I heard the lab door open and close, then three powerful footsteps headed my direction. Must be him. When I turned around, he was already in my office doorway. Man, he walks fast.
"Hi. I have ten minutes. Show me your thing." He was polite but matter-of-fact.
I picked it up off the desk - a tube of white PVC with a cap on one end and three plastic tubes inside.
"See, I want it to sit like this," I explained, turning the PVC tube upright, "and I have to screw the lids on and off." I unscrewed the bottom cap and removed the three plastic tubes. "But it's leaking."
He held out his hands, and I handed him the sampler. He turned it over, looked inside, put the tubes inside, screwed the cap on. Unscrewed the cap, took the tubes back out, looked inside.

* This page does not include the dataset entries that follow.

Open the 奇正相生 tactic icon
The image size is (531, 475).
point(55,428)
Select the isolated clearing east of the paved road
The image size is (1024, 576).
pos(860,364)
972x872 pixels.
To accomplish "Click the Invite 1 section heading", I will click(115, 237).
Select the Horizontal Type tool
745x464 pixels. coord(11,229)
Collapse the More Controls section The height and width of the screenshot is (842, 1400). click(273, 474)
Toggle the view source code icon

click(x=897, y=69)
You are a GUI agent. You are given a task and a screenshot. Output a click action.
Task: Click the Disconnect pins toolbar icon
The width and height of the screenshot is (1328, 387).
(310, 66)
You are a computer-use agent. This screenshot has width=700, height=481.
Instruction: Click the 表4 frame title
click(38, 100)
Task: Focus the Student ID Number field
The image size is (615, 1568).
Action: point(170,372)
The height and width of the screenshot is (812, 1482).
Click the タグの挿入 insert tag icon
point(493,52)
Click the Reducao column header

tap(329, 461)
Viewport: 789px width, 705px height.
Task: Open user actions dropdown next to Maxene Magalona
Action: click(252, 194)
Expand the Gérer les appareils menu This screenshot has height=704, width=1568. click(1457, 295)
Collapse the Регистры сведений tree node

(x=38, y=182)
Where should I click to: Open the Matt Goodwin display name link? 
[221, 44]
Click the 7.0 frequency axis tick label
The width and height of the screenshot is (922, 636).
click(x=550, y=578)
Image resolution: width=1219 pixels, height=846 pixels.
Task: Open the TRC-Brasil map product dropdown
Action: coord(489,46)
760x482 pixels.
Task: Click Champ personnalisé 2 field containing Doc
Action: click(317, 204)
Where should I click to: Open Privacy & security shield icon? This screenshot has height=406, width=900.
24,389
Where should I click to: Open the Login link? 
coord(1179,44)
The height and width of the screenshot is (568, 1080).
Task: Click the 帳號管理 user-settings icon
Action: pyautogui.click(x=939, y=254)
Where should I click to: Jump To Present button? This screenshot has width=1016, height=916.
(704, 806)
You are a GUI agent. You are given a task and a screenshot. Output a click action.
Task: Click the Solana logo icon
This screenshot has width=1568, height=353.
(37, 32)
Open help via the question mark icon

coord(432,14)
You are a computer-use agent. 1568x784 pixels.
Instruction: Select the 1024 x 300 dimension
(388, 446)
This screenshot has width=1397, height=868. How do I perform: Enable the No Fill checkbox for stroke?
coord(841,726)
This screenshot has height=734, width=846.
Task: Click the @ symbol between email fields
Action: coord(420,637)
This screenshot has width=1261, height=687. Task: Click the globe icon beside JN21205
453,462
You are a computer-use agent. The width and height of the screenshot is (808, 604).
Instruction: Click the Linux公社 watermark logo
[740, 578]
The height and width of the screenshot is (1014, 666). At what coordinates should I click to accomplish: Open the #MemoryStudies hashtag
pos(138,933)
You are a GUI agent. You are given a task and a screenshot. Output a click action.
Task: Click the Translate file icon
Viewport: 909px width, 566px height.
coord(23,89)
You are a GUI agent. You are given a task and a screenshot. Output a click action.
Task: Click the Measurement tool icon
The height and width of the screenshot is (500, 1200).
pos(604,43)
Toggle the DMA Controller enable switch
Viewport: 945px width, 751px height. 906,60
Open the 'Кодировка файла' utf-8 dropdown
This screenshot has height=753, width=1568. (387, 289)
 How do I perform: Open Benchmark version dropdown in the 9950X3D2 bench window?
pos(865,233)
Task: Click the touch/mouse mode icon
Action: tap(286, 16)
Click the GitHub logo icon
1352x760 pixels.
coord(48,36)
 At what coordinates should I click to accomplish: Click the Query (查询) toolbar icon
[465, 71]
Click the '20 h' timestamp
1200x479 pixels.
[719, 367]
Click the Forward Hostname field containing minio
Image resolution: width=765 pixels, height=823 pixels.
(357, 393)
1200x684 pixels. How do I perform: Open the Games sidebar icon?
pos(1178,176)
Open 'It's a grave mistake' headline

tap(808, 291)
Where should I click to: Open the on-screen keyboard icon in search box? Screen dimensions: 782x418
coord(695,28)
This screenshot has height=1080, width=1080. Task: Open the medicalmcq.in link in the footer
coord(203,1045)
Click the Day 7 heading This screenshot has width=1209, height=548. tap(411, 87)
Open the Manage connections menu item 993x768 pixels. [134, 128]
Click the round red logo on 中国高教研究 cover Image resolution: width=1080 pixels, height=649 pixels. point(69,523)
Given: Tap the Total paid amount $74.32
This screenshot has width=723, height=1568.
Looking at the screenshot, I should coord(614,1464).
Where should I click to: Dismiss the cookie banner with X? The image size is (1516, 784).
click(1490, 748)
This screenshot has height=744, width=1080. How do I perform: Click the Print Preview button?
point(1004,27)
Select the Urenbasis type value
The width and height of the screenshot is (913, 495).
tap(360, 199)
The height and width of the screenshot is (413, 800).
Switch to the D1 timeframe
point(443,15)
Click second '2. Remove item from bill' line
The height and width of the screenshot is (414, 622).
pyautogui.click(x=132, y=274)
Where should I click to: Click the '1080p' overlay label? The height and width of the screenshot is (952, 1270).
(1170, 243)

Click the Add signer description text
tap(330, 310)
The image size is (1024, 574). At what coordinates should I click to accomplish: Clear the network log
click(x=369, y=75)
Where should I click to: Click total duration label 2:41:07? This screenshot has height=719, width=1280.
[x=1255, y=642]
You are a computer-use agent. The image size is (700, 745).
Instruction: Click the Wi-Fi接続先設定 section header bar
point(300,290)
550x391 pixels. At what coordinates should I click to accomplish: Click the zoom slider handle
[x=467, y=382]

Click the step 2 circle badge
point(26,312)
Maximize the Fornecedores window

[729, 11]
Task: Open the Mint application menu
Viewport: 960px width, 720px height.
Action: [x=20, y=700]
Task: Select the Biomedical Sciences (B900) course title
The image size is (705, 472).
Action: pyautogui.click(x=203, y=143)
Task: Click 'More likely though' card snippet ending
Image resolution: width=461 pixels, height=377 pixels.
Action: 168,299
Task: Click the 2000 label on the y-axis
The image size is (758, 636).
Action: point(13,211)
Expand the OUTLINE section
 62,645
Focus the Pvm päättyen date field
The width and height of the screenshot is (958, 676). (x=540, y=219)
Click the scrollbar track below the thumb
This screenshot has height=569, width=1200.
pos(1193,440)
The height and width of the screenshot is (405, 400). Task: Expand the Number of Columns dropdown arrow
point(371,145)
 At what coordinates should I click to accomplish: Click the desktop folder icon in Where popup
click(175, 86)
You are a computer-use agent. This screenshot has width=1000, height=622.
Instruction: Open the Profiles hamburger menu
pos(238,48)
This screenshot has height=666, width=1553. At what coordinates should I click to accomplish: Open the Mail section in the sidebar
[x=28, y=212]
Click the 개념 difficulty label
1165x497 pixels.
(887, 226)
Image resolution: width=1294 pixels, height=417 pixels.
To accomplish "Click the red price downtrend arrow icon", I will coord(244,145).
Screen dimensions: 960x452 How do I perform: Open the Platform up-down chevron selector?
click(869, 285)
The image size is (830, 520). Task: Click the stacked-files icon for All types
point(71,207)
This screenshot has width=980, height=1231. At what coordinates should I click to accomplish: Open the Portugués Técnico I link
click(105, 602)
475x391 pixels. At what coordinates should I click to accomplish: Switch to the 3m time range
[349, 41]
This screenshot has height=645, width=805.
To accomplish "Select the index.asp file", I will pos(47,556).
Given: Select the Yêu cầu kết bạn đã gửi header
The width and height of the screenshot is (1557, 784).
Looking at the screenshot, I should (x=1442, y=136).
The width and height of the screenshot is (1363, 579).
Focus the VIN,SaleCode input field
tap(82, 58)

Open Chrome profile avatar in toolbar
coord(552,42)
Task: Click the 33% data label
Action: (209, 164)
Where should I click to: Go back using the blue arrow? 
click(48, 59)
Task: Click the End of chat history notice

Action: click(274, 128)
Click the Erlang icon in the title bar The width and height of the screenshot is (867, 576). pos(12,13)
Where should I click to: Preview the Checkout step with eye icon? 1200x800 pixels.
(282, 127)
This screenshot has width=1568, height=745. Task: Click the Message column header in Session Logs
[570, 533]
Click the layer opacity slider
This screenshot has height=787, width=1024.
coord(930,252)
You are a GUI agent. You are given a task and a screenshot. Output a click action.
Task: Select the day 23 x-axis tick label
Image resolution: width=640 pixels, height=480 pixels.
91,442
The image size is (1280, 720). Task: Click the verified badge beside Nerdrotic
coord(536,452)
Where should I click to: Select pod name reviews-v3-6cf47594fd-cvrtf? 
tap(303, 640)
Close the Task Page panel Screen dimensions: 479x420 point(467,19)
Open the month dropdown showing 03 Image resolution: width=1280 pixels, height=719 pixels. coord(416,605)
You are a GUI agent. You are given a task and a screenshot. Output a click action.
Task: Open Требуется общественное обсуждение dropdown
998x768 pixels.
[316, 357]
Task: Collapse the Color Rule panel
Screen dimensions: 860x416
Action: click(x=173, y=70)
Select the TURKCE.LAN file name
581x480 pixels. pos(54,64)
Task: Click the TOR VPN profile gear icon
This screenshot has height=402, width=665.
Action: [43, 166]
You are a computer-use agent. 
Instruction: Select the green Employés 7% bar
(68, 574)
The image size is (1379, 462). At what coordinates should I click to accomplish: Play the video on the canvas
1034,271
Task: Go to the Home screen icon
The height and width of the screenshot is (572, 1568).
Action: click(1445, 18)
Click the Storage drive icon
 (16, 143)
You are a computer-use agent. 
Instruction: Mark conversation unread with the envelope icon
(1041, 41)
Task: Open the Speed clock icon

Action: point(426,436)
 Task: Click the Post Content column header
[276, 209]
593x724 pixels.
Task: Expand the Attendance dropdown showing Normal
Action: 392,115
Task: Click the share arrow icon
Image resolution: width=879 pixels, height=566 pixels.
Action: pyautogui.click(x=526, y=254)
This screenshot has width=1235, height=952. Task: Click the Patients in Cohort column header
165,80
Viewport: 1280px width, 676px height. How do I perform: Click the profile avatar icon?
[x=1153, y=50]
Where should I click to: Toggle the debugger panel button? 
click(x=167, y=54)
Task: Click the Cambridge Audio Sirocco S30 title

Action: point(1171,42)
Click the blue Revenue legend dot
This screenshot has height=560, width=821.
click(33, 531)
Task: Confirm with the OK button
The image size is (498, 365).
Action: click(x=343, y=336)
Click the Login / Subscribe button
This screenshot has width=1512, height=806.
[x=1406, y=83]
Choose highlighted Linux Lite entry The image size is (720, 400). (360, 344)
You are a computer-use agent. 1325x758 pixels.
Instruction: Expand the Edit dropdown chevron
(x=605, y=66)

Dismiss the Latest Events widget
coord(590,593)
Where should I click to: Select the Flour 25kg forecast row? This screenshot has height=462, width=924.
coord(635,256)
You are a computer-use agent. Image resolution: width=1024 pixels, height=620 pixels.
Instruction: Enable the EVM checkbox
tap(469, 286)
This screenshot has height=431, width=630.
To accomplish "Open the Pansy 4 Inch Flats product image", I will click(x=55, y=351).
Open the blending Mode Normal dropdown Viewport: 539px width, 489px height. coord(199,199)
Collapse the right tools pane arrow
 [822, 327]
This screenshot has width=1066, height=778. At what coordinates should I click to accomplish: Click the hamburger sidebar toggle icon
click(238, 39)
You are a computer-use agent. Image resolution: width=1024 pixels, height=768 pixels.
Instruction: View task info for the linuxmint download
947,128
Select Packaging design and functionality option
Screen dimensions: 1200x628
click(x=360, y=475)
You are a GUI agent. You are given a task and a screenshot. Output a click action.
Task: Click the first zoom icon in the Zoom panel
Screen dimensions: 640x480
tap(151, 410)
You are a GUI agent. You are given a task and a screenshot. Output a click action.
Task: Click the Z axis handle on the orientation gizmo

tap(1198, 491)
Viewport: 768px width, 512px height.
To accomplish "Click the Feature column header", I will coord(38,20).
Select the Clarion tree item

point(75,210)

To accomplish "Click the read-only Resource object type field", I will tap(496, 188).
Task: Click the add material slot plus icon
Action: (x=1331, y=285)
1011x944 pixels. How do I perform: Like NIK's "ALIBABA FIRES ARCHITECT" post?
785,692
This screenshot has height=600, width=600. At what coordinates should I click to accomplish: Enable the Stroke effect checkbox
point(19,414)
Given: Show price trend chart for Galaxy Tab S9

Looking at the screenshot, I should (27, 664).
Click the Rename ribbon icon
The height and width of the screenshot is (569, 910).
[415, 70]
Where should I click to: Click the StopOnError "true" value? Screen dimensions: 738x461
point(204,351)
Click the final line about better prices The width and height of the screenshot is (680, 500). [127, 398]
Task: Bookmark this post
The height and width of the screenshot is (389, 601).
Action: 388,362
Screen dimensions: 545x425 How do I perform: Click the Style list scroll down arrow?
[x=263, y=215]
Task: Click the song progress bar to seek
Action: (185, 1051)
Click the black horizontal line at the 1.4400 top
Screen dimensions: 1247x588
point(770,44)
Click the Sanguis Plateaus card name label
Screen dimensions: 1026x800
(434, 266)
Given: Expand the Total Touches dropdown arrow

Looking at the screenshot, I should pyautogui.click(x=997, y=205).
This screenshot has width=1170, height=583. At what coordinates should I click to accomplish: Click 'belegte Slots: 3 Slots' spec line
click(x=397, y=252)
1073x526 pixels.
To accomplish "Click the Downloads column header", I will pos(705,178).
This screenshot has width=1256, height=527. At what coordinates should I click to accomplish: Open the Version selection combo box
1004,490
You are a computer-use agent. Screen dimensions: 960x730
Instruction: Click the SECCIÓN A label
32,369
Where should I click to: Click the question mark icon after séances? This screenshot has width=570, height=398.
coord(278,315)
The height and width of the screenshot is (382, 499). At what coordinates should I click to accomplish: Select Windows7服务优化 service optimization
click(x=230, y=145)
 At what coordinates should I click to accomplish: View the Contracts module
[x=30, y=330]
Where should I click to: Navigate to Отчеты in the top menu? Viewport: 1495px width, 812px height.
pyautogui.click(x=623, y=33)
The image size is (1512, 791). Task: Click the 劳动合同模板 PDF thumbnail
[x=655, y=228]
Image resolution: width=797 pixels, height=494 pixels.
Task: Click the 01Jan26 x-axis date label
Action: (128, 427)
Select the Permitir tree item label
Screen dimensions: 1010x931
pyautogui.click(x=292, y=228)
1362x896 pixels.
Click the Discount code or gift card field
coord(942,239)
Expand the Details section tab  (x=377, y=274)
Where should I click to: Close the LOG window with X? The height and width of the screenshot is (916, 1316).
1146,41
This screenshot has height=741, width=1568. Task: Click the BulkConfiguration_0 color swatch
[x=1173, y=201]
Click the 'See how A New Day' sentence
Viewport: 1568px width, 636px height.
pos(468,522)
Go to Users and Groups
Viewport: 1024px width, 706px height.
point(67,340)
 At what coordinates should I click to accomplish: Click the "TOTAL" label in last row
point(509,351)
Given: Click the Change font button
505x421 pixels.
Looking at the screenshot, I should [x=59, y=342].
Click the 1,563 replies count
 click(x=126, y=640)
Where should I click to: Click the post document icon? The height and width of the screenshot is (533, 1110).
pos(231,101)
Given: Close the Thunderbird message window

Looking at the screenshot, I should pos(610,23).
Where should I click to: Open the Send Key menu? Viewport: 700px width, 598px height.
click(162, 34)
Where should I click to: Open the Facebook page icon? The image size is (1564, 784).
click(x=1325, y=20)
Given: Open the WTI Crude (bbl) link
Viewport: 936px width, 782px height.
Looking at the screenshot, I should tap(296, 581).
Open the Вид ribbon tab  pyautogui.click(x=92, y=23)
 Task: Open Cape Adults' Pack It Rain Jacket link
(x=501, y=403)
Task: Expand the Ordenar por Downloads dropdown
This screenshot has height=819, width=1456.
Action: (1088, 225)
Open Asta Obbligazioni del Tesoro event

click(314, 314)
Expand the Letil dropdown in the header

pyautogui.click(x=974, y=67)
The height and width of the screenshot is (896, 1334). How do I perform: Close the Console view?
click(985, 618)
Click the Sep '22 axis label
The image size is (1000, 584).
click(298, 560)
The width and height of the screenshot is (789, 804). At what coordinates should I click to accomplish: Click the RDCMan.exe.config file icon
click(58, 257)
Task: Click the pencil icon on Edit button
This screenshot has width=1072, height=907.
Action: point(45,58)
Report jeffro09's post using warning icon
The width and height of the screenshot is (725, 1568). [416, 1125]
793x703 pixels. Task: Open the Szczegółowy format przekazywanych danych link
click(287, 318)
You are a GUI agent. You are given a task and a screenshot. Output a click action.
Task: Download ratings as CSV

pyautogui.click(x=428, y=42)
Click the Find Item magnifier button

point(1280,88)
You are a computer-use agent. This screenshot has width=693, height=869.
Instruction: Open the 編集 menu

"I know how to fix this," he declared. "I have another meeting to go to right now, but I'll collect you afterward and take you up to my office. It's an easy solution."
I was stunned. That simple, really? "Can you tell me what the solution is?" I tentatively asked.
He smiled gleefully. "Teflon tape!"
Friends, I work in a very special place. WHOI is one of few research institutions that employs both scientists and engineers and puts them in close proximity to one another. I've certainly reaped the benefits of that proximity - the above example is the third time in as many months that my engineer friend has offered me a usable, affordable solution to a design problem I was having in ten minutes or less. He's very helpful. Sure, I could have messed around and maybe figured it out myself, but he saved me probably three days and a trip to the hardware store.
Engineering and science are two sides of the same coin, so it makes perfect sense to have them together. I'm grateful to work at an institution that has both.